Ayers v Ayers, 2012 NY Slip Op 00920 (2nd Dept, 2012)
A stipulation of settlement entered into by parties to a divorce proceeding constitutes a contract between them subject to the principles of contract interpretation (see Rainbow v Swisher, 72 NY2d 106; De Luca v De Luca, 300 AD2d 342; Girardin v Girardin, 281 AD2d 457). Where the intention of the parties is clearly and unambiguously set forth, effect must be given to the intent as indicated by the language used (see Slatt v Slatt, 64 NY2d 966; see also De Luca v De Luca, 300 AD2d at 342). A court may not write into a contract conditions the parties did not insert or, under the guise of construction, add or excise terms, and it may not construe the language in such a way as would distort the apparent meaning (see Cohen-Davidson v Davidson, 291 AD2d 474, 475). Whether a writing is ambiguous is a matter of law for the court, and the proper inquiry is " whether the agreement on its face is reasonably susceptible of more than one interpretation'" (Clark v Clark, 33 AD3d 836, 837, quoting Chimart Assoc. v Paul, 66 NY2d 570, 573). In making this determination, the court also should examine the entire contract and consider the relation of the parties and the circumstances under which the contract was executed (see Clark v Clark, 33 AD3d at 837-838). Applying these principles herein, it is clear that the parties did not intend for child support payments to be included as part of "income and assets." Indeed, there is no language in the Stipulation which supports the defendant's determination that child support payments should be added to the plaintiff's income and deducted from his income. Nor can the plaintiff's alleged overpayments be deemed voluntary (cf. Matter of Hang Kwok v Xiao Yan Zhang, 35 AD3d 467).
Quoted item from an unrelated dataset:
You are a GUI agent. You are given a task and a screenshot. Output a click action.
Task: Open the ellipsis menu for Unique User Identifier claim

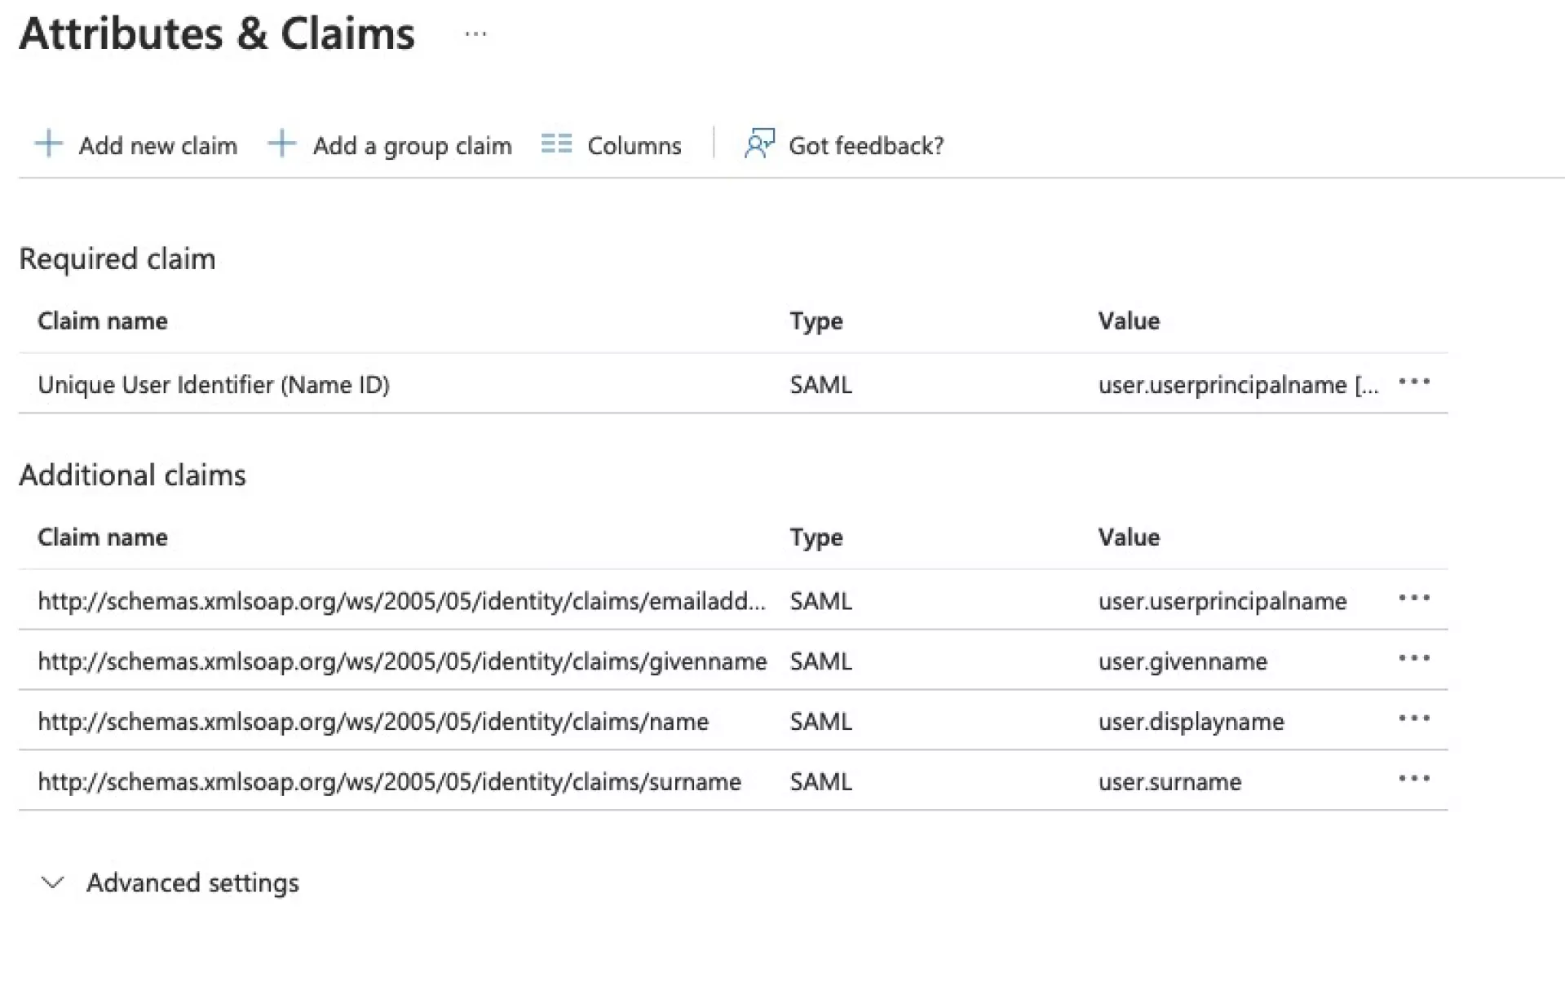point(1414,382)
Maser Consulting, P.A. v Viola Park Realty, LLC, 2012 NY Slip Op 00498 (2nd Dept., 2012)
"The fundamental, neutral precept of contract interpretation is that agreements are construed in accord with the parties' intent" (Greenfield v Philles Records, 98 NY2d 562, 569). "Where . . . the contract is clear and unambiguous on its face, the intent of the parties must be gleaned from within the four corners of the instrument, and not from extrinsic evidence" (Rainbow v Swisher, 72 NY2d 106, 109; see Beal Sav. Bank v Sommer, 8 NY3d 318, 324; Vermont Teddy Bear Co. v 538 Madison Realty Co., 1 NY3d 470, 475; Etzion v Etzion, 84 AD3d 1015, 1017). "The construction and interpretation of an unambiguous written contract is an issue of law within the province of the court" (Franklin Apt. Assoc., Inc. v Westbrook Tenants Corp., 43 AD3d 860, 861). "The court's role is limited to interpretation and enforcement of the terms agreed to by the parties, and the court may not rewrite the contract or impose additional terms which the parties failed to insert" (131 Heartland Blvd. Corp. v C.J. Jon Corp., 82 AD3d 1188, 1189; see Matter of Salvano v Merrill Lynch, Pierce, Fenner & Smith, 85 NY2d 173, 182). Extrinsic evidence will be considered [*2]only if the contract is deemed ambiguous (see W.W.W. Assoc. v Giancontieri, 77 NY2d 157, 163; Quality King Distrib., Inc. v E & M ESR, Inc., 36 AD3d 780, 782).